What if the way you think about aging could extend your life? Yale professor Becca Levy’s new book, Breaking the Age Code: How Your Beliefs About Aging Determine How Long and Well You Live, makes a compelling case for this. It blew me away.
Levy’s research over decades has shown that individuals with a more positive view of aging live 7.5 years longer on average.
Now, what if the workplace was the one place we could turn age negativity to positivity, resulting in longer lives?
The good news presents a challenge
Initially, the book’s premise sounded ridiculous to me. I went into full-on skeptic mode. Embrace rainbows and sunshine and you’ll live longer? That’s a fairy tale. But her research on this topic has attacked the hypothesis many different ways, and the results never failed to confirm it.
So obviously we should all change our mindsets, right? It would seem any easy way to get a lifespan boost. The problem is that changing attitudes is more complicated than simply flipping a switch in our brains. Our views on aging are shaped by the messaging prevalent in society from a very young age, as well as our own personal experience. What can we do?
Why the workplace is a longevity opportunity
An important part of creating a culture where aging is positively viewed, is offering opportunities for younger people to have positive relationships with older people.
In some cultures, this occurs in the home, where multi-generational households are the norm. In the Western world, however, this is increasingly rare. In fact, single-generation housing developments restricted to those over 55—Del Webb, Margaritaville, and Sun City, for example—are a growing trend.
So, the workplace is the one arena where young people have the opportunity to develop positive relationships with older generations on a daily basis. Without these relationships, we cannot see that aging brings wisdom, growth, and all sorts of other gains. Young people can see that they, too, can enjoy these gains as they age.
Unfortunately, in an ageist workplace, this does not happen.

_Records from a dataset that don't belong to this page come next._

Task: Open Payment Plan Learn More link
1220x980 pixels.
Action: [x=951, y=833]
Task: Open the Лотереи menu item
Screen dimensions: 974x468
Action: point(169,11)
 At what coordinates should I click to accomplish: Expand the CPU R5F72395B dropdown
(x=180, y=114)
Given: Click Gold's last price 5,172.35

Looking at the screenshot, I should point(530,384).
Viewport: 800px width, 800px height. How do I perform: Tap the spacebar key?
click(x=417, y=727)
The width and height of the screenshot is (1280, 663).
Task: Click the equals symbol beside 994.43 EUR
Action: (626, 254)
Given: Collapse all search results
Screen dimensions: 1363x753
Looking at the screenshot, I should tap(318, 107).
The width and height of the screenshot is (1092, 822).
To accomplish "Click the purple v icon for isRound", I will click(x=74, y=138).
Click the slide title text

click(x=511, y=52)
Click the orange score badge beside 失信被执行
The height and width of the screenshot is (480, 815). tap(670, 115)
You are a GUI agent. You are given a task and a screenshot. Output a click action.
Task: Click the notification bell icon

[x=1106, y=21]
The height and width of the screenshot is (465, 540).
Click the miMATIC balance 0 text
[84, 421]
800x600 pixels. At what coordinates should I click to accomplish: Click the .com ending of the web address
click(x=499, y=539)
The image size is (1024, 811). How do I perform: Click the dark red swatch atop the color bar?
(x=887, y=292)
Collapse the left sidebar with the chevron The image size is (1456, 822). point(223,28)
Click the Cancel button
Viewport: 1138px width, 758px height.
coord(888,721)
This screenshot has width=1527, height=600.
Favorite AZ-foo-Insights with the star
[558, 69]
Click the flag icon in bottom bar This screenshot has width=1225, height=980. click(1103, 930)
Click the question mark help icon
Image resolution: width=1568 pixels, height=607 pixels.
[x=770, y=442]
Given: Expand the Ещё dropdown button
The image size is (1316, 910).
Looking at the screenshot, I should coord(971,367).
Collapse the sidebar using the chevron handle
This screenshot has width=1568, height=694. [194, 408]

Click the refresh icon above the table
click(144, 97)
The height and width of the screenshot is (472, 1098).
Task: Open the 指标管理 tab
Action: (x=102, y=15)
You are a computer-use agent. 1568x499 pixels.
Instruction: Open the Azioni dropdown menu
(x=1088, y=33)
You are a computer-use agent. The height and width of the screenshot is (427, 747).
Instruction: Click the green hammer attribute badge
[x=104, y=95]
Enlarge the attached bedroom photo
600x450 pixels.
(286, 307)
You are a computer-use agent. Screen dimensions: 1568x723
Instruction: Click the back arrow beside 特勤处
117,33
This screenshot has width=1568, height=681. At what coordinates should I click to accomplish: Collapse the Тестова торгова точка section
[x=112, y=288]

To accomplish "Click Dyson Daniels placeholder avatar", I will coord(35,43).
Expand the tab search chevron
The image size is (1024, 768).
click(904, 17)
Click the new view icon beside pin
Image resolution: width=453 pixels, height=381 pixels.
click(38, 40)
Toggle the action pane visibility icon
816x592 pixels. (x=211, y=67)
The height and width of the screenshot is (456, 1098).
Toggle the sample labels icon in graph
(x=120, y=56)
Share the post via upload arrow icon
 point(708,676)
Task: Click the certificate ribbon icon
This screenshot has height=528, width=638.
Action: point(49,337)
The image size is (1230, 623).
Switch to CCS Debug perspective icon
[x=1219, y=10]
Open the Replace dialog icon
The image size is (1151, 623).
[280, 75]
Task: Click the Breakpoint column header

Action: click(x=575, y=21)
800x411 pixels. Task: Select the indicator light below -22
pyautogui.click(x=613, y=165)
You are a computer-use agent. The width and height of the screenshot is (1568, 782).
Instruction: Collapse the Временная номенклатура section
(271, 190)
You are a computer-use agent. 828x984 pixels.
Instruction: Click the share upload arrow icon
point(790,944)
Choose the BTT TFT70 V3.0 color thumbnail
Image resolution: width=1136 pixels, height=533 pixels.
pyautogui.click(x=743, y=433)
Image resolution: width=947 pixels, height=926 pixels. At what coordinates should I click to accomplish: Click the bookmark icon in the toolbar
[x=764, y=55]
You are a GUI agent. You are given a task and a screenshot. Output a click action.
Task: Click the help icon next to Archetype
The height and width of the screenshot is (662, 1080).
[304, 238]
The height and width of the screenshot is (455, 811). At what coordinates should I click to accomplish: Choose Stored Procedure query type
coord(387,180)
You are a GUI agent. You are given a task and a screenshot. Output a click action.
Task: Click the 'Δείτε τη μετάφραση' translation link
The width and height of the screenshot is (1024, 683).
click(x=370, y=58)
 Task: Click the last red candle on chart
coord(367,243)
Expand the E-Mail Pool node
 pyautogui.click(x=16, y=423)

Add this to ageism’s negative impact
Not only does ageism in the workplace result in “thinning” older generations so that fewer young people have interactions with older people, but it is based on the view that as we age we become less valuable. When olders are discriminated against, youngers watch and learn that they too will be at risk someday. An attitude that can cut lives short.
There are plenty of behaviors we don’t permit at work because of health and safety issues. Shouldn’t ageist behavior be another? Not just for its intrinsic discrimination, but because it negatively affects our longevity.
How you can change your own mindset on aging
Is it too late for you to revise your own views on aging, to take advantage of the boost it can provide to your health and longevity? Levy says no. She recommends a practice I’ve also taken on, which is to create a list of older people whose qualities you admire. Include people from different milieus with different strengths. I often bring to mind a friend’s 89-year-old mother, traveling the country to see grandchildren; Margaret Atwood, still relevant and publishing at 82; Dan Rather, tweeting the news at 90, 16 years after retiring; and others. Referring to this collection of “mentors” often is a reminder that age has many rewards and opportunities.
I’ve also begun tracking the negative thoughts I have about aging. For example, yesterday an ambulance was at the house of our 85-year-old neighbor, a widow. She’s back home today and is doing fine, but the vision of the ambulance set my mind to thinking about aging as physical decline. I journaled about this, as well as the perhaps-faulty assumptions I made about her age and health. Ageist thoughts creep in all the time. But bringing them to consciousness is a way to keep them from becoming embedded.
Finally, it’s important to be aware of our own impact. How do our attitudes and behaviors shape the young people we encounter? Do we model optimism, growth, contentment, curiosity, or any of the positive qualities of aging? Awareness of our impact on the next generations can motivate us to set a worthy example.
Levy’s research has opened a whole new area of focus for extending lifespan. We have an opportunity in the workplace to contribute to this, to create environments where young people can see first-hand how aging is a plus, not a minus—and as a result live longer. Perhaps that will even help us olders to embrace the positive as well.